Uncertainty has become a news media darling since 2008. The recession, credit crisis and market collapse drive lots of interest in the idea.

It does not take much deep thought to recognize the utter nonsense of this. Anyone complaining about a lack of certainty — in policy, in the economy, in markets or even the weather — simply reveals how little they understand about all of these things.

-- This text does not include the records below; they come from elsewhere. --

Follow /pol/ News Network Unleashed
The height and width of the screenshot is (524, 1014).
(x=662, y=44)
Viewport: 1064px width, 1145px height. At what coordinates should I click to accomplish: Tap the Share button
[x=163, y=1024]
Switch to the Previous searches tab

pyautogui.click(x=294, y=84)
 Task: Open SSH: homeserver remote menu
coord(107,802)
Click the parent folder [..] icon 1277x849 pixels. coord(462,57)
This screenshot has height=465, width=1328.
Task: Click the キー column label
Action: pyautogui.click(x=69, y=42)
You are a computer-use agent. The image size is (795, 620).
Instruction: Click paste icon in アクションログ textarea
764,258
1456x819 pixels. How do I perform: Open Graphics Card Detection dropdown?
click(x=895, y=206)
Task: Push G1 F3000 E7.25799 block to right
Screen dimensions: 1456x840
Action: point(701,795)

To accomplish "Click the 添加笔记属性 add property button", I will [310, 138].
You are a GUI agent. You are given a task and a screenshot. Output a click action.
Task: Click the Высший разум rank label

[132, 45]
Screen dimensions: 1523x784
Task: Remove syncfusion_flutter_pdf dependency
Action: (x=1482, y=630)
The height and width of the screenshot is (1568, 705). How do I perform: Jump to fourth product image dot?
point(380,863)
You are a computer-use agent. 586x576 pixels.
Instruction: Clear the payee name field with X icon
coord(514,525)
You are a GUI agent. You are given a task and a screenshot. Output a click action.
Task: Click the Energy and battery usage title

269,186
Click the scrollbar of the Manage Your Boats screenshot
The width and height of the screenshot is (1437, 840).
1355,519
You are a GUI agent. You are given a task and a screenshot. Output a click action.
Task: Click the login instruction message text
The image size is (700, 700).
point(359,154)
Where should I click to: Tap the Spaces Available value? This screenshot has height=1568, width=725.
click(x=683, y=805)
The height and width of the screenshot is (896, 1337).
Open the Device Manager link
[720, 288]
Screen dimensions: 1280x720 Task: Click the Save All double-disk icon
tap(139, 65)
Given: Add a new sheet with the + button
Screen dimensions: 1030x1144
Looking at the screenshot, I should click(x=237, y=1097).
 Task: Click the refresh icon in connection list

From the investor’s perspective, markets require uncertainty to function. Indeed, they thrive on doubt, imperfect information and a lack of consensus. Uncertainty drives the market’s price-discovery mechanism. Investing requires differences of opinion, for when there is broad agreement about an asset’s fair value, trading volume falls.

Without uncertainty, who would take the opposite side of your trade?

History teaches us that whenever the opposite occurs — when groupthink and consensus overwhelm doubt — the herd tends to be embarrassingly wrong. In those rare instances when there is a near-total lack of uncertainty in the market, the outcome usually is a spectacular disaster.

Think of the false certainty surrounding the peak of the dot-com bubble (profits don’t matter!), or the nadir in March 2009 (the abyss awaits!) to validate just how true this is.

Indeed, during the dot-com era, everyone knew that profits no longer mattered — it was all about eyeballs and clicks! With uncertainty banished, an epic crash followed.

After that implosion, the pendulum swung to the opposite extreme. There were lots of profitable, debt-free tech companies trading for less than book value. I recall that the stock of MicroMuse, a former high-flying telecom that had traded for more than $200 at its peak, was trading at $1.43. That was less than the $2-a-share cash it had on its debt-free balance sheets and far below its $3 book value. Investors had become certain that a dollar was worth only 75 cents. (IBM eventually bought MicroMuse for more than $10 a share).